Over 7,000 graves dating from 1784 to 1874 when Austria was at the height of the industrial revolution, are facing total ruin in Vienna's Waehring cemetery, worn as they are by time, overrun with weeds and sometimes vandalised.

"It is a jewel unequalled in Central Europe. And look what has become of it," said Austrian historian Tina Walzer, who has been trying for 15 years to save the site.

Past the heavy wooden gate, usually closed to visitors, the cemetery recalls the jungle-invaded Cambodian temple of Angkor Wat.

At the foot of hundred-year-old linden trees, thousands of Biedermeier-style tombs have been overrun by weeds, giving the place an almost surreal feeling.

"If nothing is done very quickly, the damage will be irreparable," Walzer said.

A few sections cleared out by volunteers led by the historian point to the cemetery's historic significance: here rest the Jewish masters of finance, industry and railroads who helped the Austrian economy take off in the 19th century.

Beautiful Ashkenazi graves of polished granite, adorned with epitaphs in German, or more rarely in Hebrew, compete with more Oriental-looking tombs that are unique north of the Alps, according to Walzer.

"These are the tombs of Sephardis from the Ottoman Empire, who were allowed to settle in Vienna following an agreement with the Sublime Porte (the Ottoman court)," she added.
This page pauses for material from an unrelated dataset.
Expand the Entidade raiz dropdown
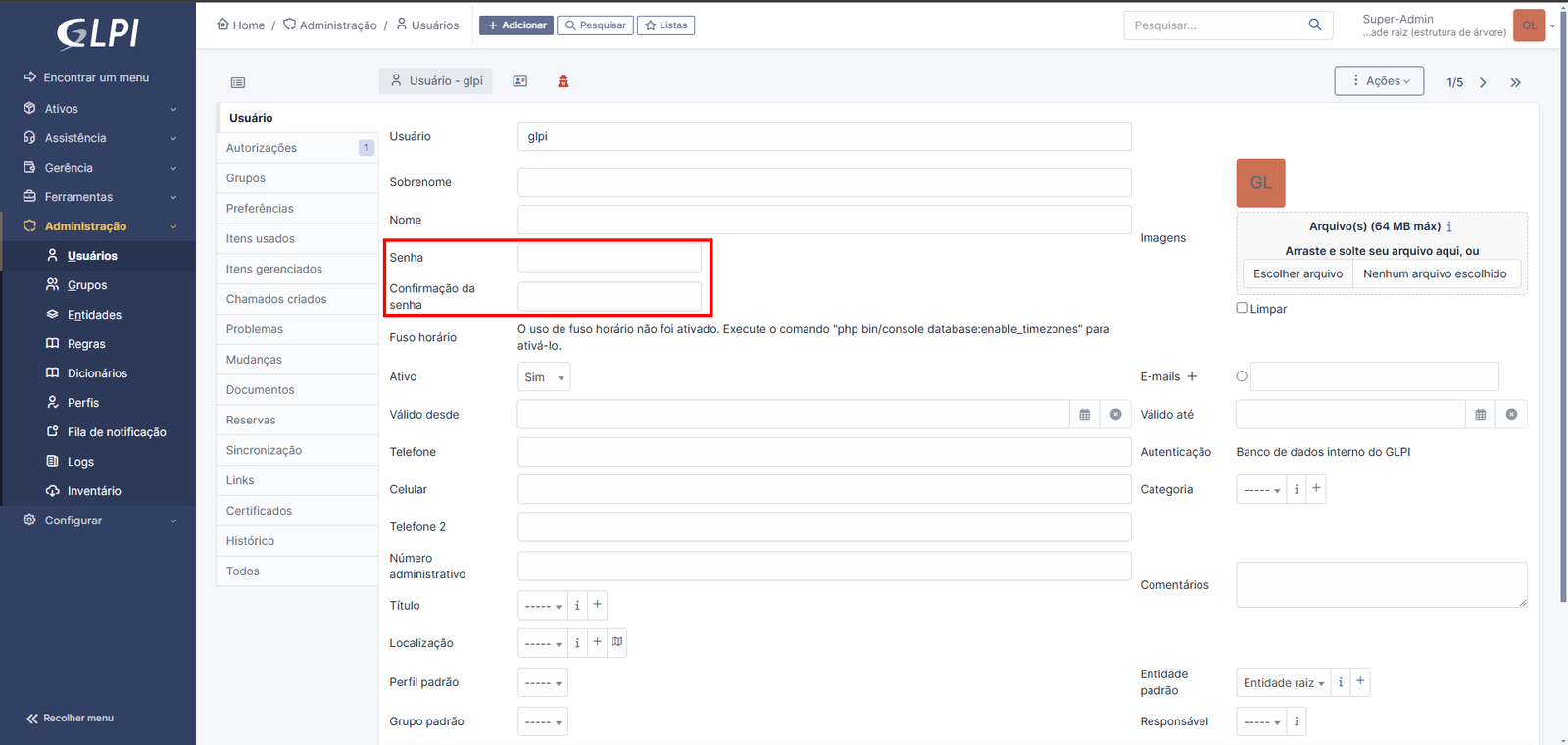Viewport: 1568px width, 745px height. pyautogui.click(x=1283, y=683)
Although some 2,000 tombs were destroyed under the Nazis and about 200 others were violated and the bodies transferred to Vienna's Natural History museum, where they disappeared, the cemetery was spared the systematic rampage that was perpetrated elsewhere under the Third Reich.

Instead, it is now being neglected by the Austrian state, although the latter is responsible for maintaining and preserving all Jewish cemeteries under an agreement signed in Washington in 2001.

"Unlike Germany, which very early accepted its responsibilities towards the Jewish community (after the Holocaust), Austria is struggling to come to terms with its past. The current situation flows from that," said the head of Vienna's Israeli community IKG, Raimund Fastenbauer.

The alliance of conservatives and the far right that was in power until January also explains why the state was for so long unwilling to do anything, Vienna's Deputy Mayor Renate Brauner, a Social Democrat, added.

"The city of Vienna called on the State several times to shoulder its reponsibilities, but in vain," she told AFP.

Things could soon change. In mid-July, Parliament President Barbara Prammer, another Social Democrat, announced on a trip to Jerusalem that preliminary studies would be launched in the autumn with a view to beginning restoration work on the cemetery in "two to three years."

Clearing and restoring the site, estimated to cost some 14 million euros (19 million dollars), could take between six and ten years, she added.

But Fastenbauer was cautious: "The gesture is encouraging, but only results matter: until now, declarations of this sort have had no follow-up," he told AFP.

"The Waehring cemetery does not need new studies, but immediate measures," Walzer added.